» Instructions to follow
Pick out every line of the entries below where "Select" occurs, and copy those lines.

» Working data
══════

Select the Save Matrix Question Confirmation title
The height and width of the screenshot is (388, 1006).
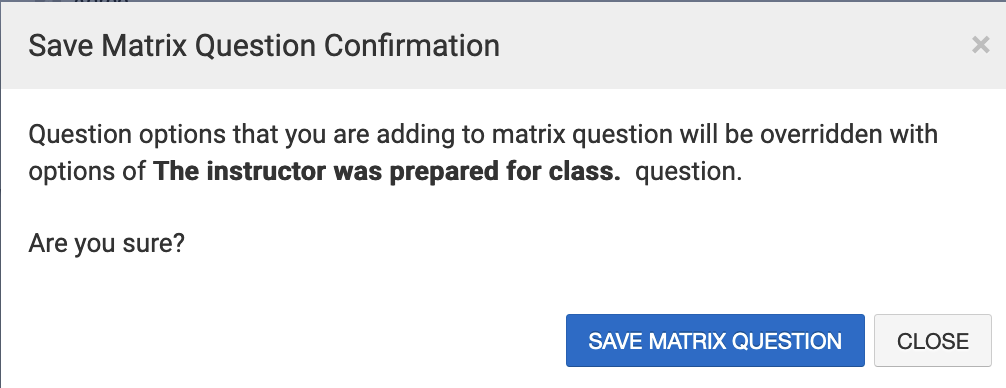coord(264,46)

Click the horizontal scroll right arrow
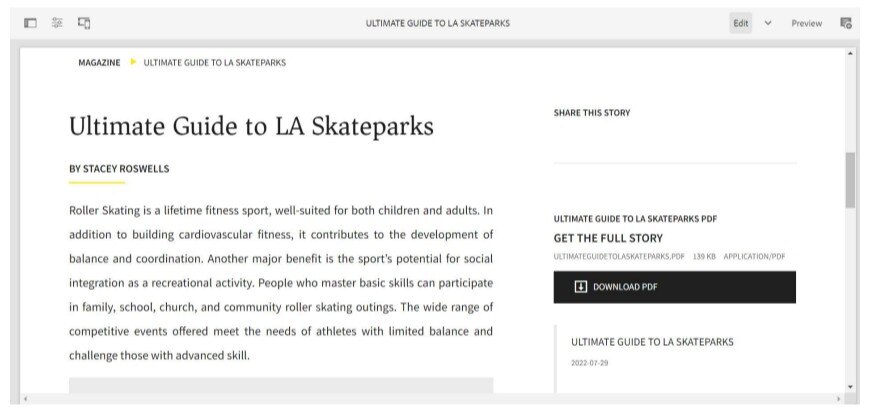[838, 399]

══════

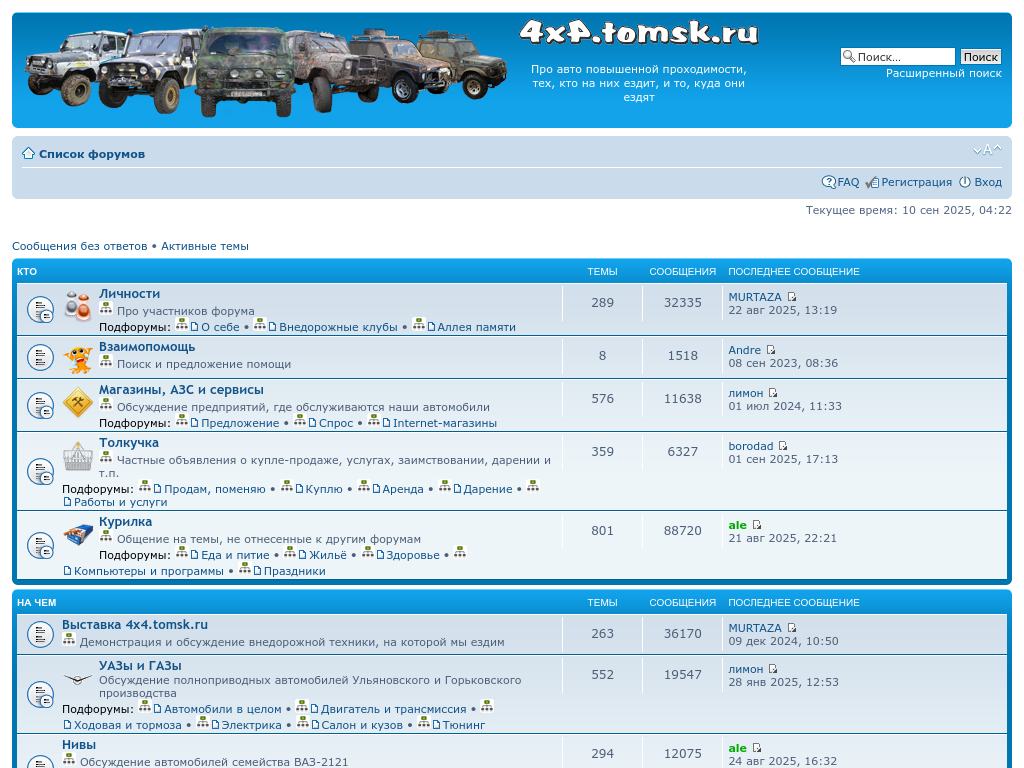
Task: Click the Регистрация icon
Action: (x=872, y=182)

══════

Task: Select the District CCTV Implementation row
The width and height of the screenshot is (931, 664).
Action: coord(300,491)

══════

» Response below
Select the Save Matrix Question Confirmation title
Task: Select the District CCTV Implementation row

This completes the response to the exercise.